IA Monsterbuck said:


> Where can we find the Grivs videos?


They have them on the last chance archery website.


----------



## IA Monsterbuck (Jul 18, 2006)

As far as Alan goes and his video, I am assuming that those who ordered it are familiar with him and his posts on here so they had some idea of his methods and way of communicating. While I can understand that some feel misled because of all the hype he did on his thread about production quality I am not entirely sure it was an attempt to cheat anybody out of their money. Alan is an odd duck and he may indeed think he is producing the best informational dvd he can. The fact that he appears to be refunding money to those not satisfied is a great step in proving that point.

As long as he refunds the money to all those that ask for a refund I don't see a reason to bash him. If on the other hand he doesn't give a full refund to those who ask then I think the AT police should go after him in full force.


----------



## aread (Dec 25, 2009)

I'm not sure where I read it, but Alan said that the DVD would simply be his tuning guide on DVD. I was hoping for some video demonstrations and maybe some attractive young ladies, but apparently it is exactly what he said it would be.
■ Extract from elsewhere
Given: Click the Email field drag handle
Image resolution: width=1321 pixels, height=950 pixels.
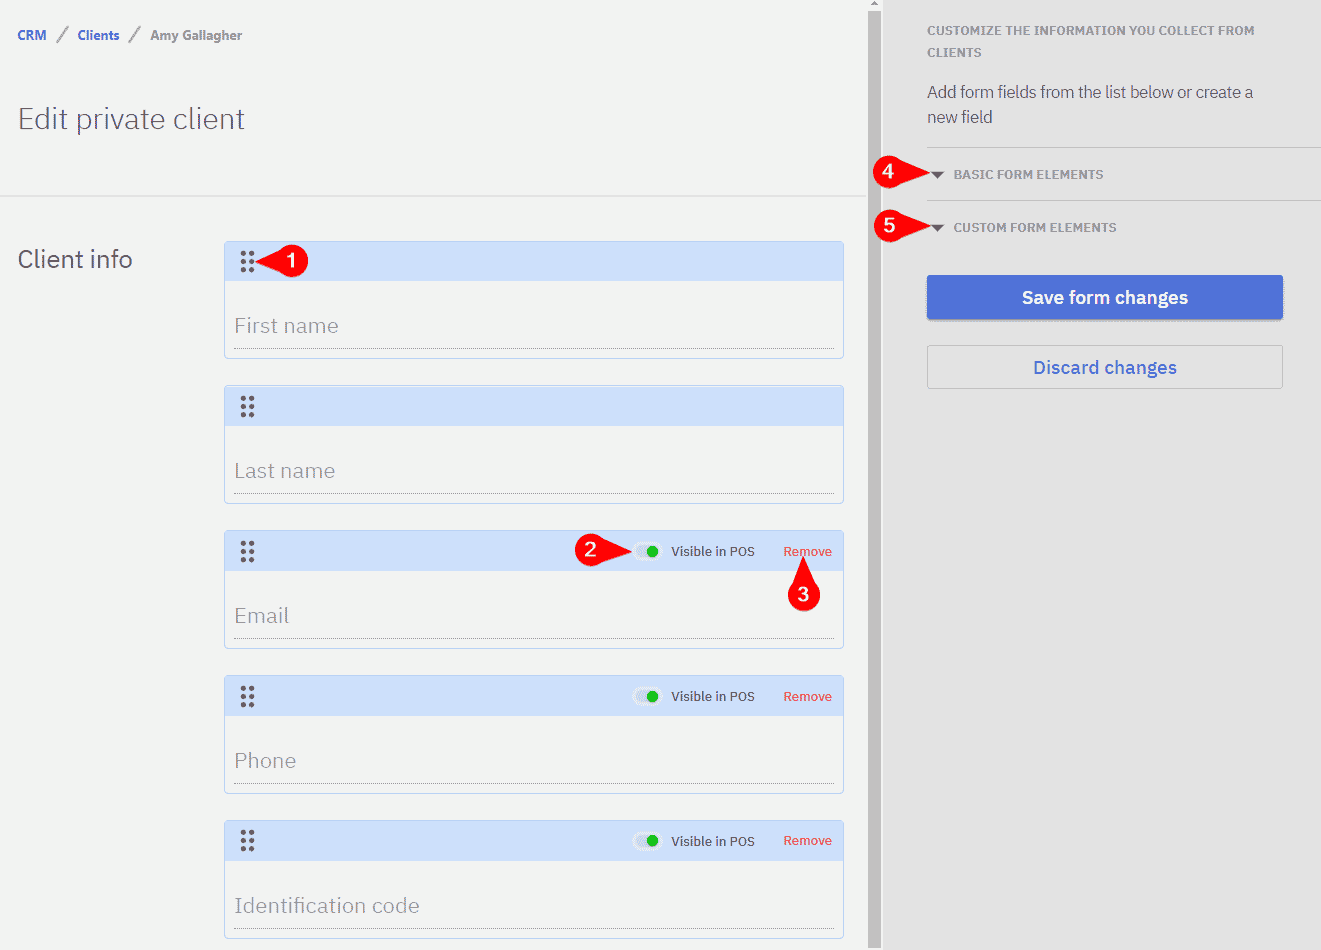Looking at the screenshot, I should (x=247, y=552).
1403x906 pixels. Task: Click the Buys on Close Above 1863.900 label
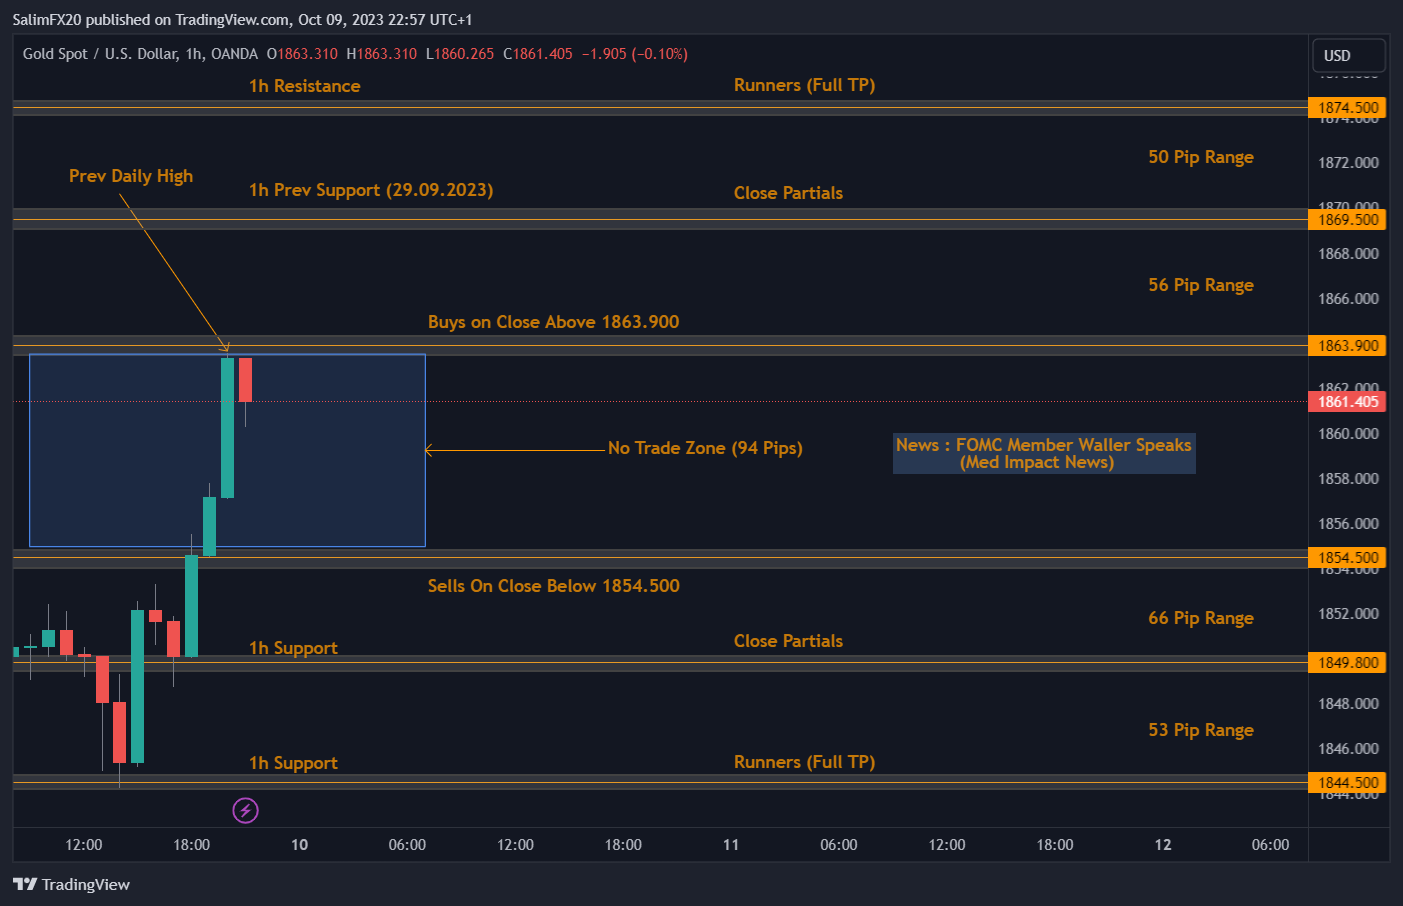pos(553,321)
I haven't seen it yet, but when I get it, I'll view it the same way I do all posts, objectively and without feelings about the individual behind the post or the DVD. I've gotten great information from some people I don't like much and gotten worthless information from people I do like.

Each of us is at a different stage in our journey as an archer. Information we hear or read today might not be helpful, but when we have progressed, it suddenly makes sense. 
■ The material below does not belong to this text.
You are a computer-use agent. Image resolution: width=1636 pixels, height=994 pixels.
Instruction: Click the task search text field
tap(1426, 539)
Don't let your personal feelings about Alan make you prejudge the dvd. View it on it's own merits. Maybe you will learn something, maybe you won't. I do believe it was presented by Alan with the best intentions. Maybe I'll feel differently when I see it, we'll see.

JMHO,
Allen


----------



## Buster of Xs (Nov 28, 2008)

So what did I miss here? :lol: Oh well. I've always thought Bolts was a little Nuts anyway. His tuning procedures? :mg:


----------



## jgss2 (Dec 14, 2004)

IA Monsterbuck said:


> Thanks. Subscribed, I'll be checking those out this weekend.
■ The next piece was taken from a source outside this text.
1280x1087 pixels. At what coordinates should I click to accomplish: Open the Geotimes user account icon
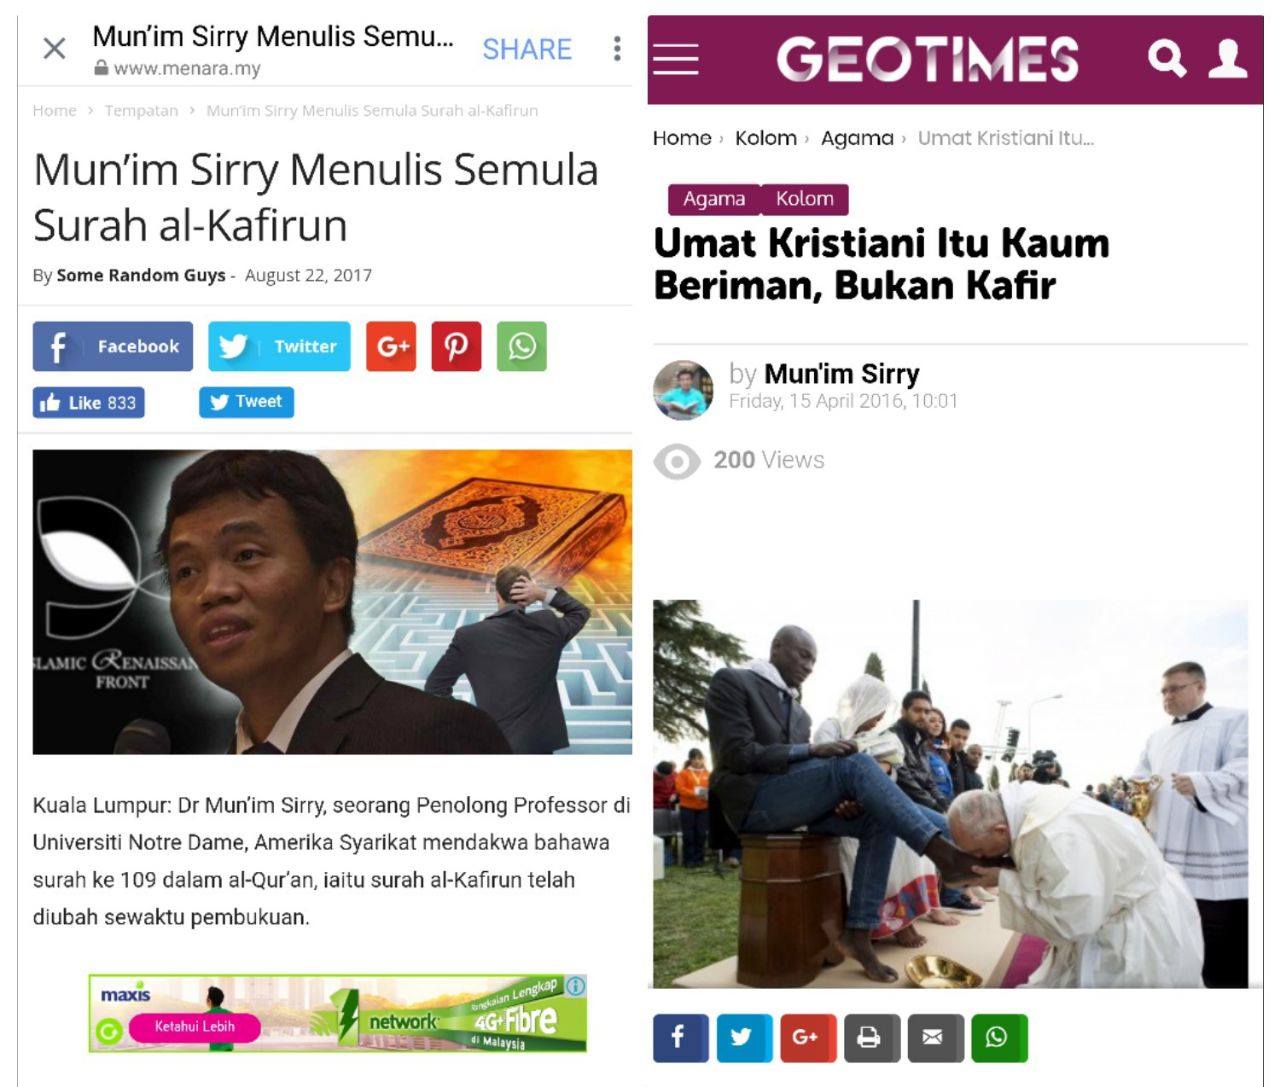click(x=1227, y=58)
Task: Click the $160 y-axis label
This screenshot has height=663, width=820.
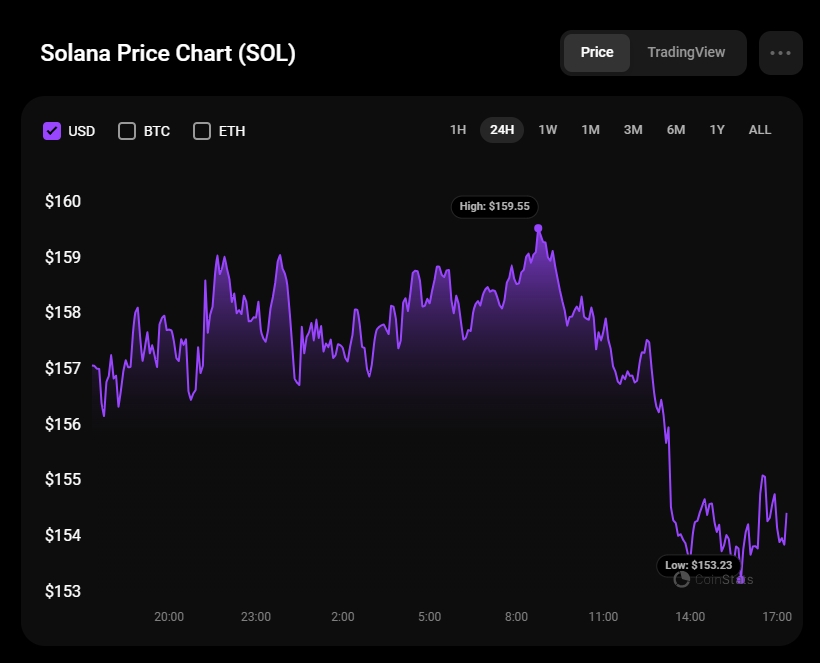Action: click(x=63, y=201)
His TAW videos are some of the most informative I've seen. He doesn't overcomplicate things!


----------



## highwaynorth (Feb 17, 2005)

aread said:


> I'm not sure where I read it, but Alan said that the DVD would simply be his tuning guide on DVD. I was hoping for some video demonstrations and maybe some attractive young ladies, but apparently it is exactly what he said it would be.
> 
> I haven't seen it yet, but when I get it, I'll view it the same way I do all posts, objectively and without feelings about the individual behind the post or the DVD. I've gotten great information from some people I don't like much and gotten worthless information from people I do like.
> 
> ...


You don't need to see it. Just use your search function, type in what you want to know and what you read about here is
what you will read on the DVD.


----------



## fire2201 (Apr 29, 2009)

I went to a seminar of his in Iowa he is very knowledgeable person. And really you guys are worried about spending $30


----------



## enkriss (Apr 10, 2009)

I just pissed away $30 on a scratch off.

I have wasted a lot more money on stuff...hell I have been to the melting pot for dinner before.


----------



## rustown (Dec 13, 2008)

flinginairos said:


> I don't think so either.


Agreed. I'm just disappointed that, in anticipation of DVD (and my lofty EXPECTATIONS), I purchased a bow press, vise, and tuning equipment. I expected the DVD to educate me on how to set up and work on my bows. Now I must explore other options. Although I bought both the DVD and a digital copy, I'm not going to request a refund. I expected more, but don't feel good about projecting my expectations him. It is my fault for not being more cautious. Just ordered the DVD set from Lancaster. Hoping that's my answer.


----------



## Joe P. (Jan 13, 2004)

This is the best thread on AT right now [emoji1][emoji1][emoji1]


----------



## Bbd16 (Feb 13, 2013)

rustown said:


> Agreed. I'm just disappointed that, in anticipation of DVD (and my lofty EXPECTATIONS), I purchased a bow press, vise, and tuning equipment. I expected the DVD to educate me on how to set up and work on my bows. Now I must explore other options. Although I bought both the DVD and a digital copy, I'm not going to request a refund. I expected more, but don't feel good about projecting my expectations him. It is my fault for not being more cautious. Just ordered the DVD set from Lancaster. Hoping that's my answer.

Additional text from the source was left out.